__Text provided__
==============================

Once an event occurs in history, most often it occurs again. This vicious cycle is frequently inevitable and it may apply to both the history of countries as well as to the history of family occurrences. In the short story “Roman Fever” by Edith Wharton, the history of past family members are reflected in the lives of the newer generations. Through analyzing this, the reader is able to discover the true symbolism behind the title “Roman Fever”, which affects all generations equally. In the story, the character, Mrs.
Slade says Rome stand for different things to each generation of travelers. To [their] grandmothers, Roman fever; to [their] mothers, sentimental dangers- how [she and Ms. Ansely] used to be guarded! – to [their] daughters, no more dangers than the middle of Main Street. They don’t know it- but how much they’re missing (Wharton 29). This idea explains how each generation is similar in which they all suffered from the Roman fever. However, they are different because each generation suffered from it, in a different way.
Like a newly introduced disease with no cure the Roman fever attacked the first generation with full force, therefore, they experienced it harshly. After a generation, the disease was still strong and therefore they “use to be guarded”(29). Though as technology progressed as well as medical knowledge, the Roman fever is not as big of a threat to the current generation anymore. This idea of the Roman fever parallels to the standards of behaviors, which have changed from one generation to the next. In the older generations they took care of their problems in a more wicked way than the earlier generations.

==============================

__To do__
a) In the essay on Edith Wharton's "Roman Fever," write out the part that opens with the words containing "Once an event" and closes with "the character, Mrs.", substituting "repeating pattern" for "vicious cycle".
b) Answer these questions from the essay on "Roman Fever":
(i) Who wrote the short story "Roman Fever"?
(ii) Which character says Rome stands for different things to each generation of travelers?
(iii) What two things progressed, so that the Roman fever is less of a threat to the current generation?
c) Say whether each statement agrees with the essay on "Roman Fever," quoting the words that decide it:
(i) The Roman fever hit the first generation with full force.
(ii) Each generation suffered from the Roman fever in the same way.
(iii) The cycle of repeated events applies only to the history of countries.

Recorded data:

==============================

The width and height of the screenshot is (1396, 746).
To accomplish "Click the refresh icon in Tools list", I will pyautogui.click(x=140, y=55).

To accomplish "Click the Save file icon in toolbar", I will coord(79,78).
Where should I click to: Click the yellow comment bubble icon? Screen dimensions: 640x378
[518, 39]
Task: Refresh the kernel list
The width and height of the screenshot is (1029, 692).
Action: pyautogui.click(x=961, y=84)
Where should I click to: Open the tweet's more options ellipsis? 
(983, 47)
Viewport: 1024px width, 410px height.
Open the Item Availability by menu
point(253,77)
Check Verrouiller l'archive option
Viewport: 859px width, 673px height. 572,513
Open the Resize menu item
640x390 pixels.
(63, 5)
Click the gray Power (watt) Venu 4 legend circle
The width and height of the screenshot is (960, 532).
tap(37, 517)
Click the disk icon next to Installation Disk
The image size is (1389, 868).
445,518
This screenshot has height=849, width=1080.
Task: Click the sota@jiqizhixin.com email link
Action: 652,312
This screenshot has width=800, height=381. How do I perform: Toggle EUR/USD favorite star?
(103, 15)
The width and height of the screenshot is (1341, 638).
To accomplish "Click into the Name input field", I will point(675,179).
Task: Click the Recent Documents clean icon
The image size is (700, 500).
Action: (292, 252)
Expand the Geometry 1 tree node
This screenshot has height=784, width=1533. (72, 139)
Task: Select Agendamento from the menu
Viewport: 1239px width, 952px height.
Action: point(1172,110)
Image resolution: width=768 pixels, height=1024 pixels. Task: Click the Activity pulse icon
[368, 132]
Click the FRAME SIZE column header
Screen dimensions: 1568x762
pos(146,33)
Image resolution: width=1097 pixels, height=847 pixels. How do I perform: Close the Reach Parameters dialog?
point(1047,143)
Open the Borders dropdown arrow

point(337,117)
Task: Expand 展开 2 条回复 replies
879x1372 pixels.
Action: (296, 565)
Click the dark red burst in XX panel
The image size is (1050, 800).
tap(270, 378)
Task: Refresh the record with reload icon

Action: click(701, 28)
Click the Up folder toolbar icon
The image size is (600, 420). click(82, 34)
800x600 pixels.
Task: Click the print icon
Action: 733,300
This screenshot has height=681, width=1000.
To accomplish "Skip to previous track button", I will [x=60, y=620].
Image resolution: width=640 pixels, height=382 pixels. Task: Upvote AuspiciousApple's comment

==============================

__Responses by item number__
a)
Once an event occurs in history, most often it occurs again. This repeating pattern is frequently inevitable and it may apply to both the history of countries as well as to the history of family occurrences. In the short story “Roman Fever” by Edith Wharton, the history of past family members are reflected in the lives of the newer generations. Through analyzing this, the reader is able to discover the true symbolism behind the title “Roman Fever”, which affects all generations equally. In the story, the character, Mrs.

b)
(i) Edith Wharton.
(ii) Mrs. Slade.
(iii) Technology and medical knowledge.

c)
(i) Yes: "the Roman fever attacked the first generation with full force"
(ii) No: "each generation suffered from it, in a different way"
(iii) No: "it may apply to both the history of countries as well as to the history of family occurrences"